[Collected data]

Segment Open

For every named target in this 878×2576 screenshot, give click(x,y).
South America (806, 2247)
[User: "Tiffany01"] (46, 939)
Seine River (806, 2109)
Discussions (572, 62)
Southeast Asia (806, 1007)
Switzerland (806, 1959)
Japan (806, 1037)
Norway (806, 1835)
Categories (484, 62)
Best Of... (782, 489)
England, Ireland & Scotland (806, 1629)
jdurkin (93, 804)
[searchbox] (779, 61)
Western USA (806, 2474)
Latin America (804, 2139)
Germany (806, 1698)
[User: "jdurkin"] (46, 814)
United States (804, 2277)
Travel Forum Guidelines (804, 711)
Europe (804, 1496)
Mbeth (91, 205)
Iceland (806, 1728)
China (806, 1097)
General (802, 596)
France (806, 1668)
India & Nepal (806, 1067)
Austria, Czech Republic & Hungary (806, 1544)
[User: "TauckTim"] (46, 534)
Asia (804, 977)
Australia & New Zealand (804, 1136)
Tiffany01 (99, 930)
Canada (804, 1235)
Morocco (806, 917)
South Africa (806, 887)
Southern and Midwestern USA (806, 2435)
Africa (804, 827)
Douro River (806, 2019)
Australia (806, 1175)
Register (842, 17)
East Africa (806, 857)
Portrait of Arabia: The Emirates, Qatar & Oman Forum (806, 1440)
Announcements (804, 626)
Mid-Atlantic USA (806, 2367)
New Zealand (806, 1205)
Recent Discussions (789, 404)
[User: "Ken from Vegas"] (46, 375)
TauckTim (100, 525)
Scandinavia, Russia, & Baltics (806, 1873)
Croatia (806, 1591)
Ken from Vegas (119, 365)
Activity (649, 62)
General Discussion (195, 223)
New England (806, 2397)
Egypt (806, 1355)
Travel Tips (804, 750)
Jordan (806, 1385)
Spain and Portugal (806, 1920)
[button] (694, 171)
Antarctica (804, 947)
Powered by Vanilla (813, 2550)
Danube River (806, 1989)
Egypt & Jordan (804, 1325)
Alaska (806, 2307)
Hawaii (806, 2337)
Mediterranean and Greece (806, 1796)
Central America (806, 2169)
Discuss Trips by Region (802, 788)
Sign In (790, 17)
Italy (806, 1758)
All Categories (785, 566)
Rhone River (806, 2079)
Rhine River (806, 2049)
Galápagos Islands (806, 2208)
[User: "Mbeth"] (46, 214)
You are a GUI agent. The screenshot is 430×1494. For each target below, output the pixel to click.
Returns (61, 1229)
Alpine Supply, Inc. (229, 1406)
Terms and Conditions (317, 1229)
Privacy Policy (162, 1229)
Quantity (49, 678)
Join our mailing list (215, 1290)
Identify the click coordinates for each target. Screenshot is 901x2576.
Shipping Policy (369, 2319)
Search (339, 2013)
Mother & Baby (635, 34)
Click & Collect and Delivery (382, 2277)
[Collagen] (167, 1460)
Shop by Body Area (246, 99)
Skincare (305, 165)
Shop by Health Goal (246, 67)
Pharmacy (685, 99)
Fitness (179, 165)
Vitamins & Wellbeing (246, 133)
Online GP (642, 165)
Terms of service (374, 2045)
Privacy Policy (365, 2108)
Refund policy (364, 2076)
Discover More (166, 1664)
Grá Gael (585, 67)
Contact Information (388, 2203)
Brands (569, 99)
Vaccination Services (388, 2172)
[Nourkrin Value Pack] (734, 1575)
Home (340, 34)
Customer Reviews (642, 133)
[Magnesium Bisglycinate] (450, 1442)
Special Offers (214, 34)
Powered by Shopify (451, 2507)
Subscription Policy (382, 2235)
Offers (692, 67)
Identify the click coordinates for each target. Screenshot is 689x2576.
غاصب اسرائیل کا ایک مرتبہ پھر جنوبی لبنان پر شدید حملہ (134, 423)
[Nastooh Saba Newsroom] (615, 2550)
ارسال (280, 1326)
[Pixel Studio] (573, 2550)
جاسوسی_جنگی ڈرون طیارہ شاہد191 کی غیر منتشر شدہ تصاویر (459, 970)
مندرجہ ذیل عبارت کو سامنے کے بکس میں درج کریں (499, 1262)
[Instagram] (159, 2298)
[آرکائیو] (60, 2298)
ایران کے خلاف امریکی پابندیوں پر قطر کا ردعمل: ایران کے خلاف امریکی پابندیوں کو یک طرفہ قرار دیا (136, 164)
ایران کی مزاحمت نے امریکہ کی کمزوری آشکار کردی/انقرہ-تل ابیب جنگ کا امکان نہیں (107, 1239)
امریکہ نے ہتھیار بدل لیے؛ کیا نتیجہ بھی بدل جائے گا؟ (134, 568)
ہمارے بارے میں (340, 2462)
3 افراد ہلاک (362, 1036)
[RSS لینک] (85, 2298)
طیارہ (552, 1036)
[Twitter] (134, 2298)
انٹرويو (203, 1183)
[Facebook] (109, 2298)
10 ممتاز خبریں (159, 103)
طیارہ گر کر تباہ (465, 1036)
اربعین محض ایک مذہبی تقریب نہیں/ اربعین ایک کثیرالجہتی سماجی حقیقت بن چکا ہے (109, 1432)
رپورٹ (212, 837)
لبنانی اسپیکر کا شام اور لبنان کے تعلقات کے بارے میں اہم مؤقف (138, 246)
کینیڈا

Segment Closed

* ACTIVITY: All lines above between those holding "Egypt & Jordan (804, 1325)" and "Shop by Health Goal (246, 67)", inclusive, must be set down unchanged, and no other line may be included.

* TASK ANSWER:
Egypt & Jordan (804, 1325)
Alaska (806, 2307)
Hawaii (806, 2337)
Mediterranean and Greece (806, 1796)
Central America (806, 2169)
Discuss Trips by Region (802, 788)
Sign In (790, 17)
Italy (806, 1758)
All Categories (785, 566)
Rhone River (806, 2079)
Rhine River (806, 2049)
Galápagos Islands (806, 2208)
[User: "Mbeth"] (46, 214)
You are a GUI agent. The screenshot is 430×1494. For each target below, output the pixel to click.
Returns (61, 1229)
Alpine Supply, Inc. (229, 1406)
Terms and Conditions (317, 1229)
Privacy Policy (162, 1229)
Quantity (49, 678)
Join our mailing list (215, 1290)
Identify the click coordinates for each target. Screenshot is 901x2576.
Shipping Policy (369, 2319)
Search (339, 2013)
Mother & Baby (635, 34)
Click & Collect and Delivery (382, 2277)
[Collagen] (167, 1460)
Shop by Body Area (246, 99)
Skincare (305, 165)
Shop by Health Goal (246, 67)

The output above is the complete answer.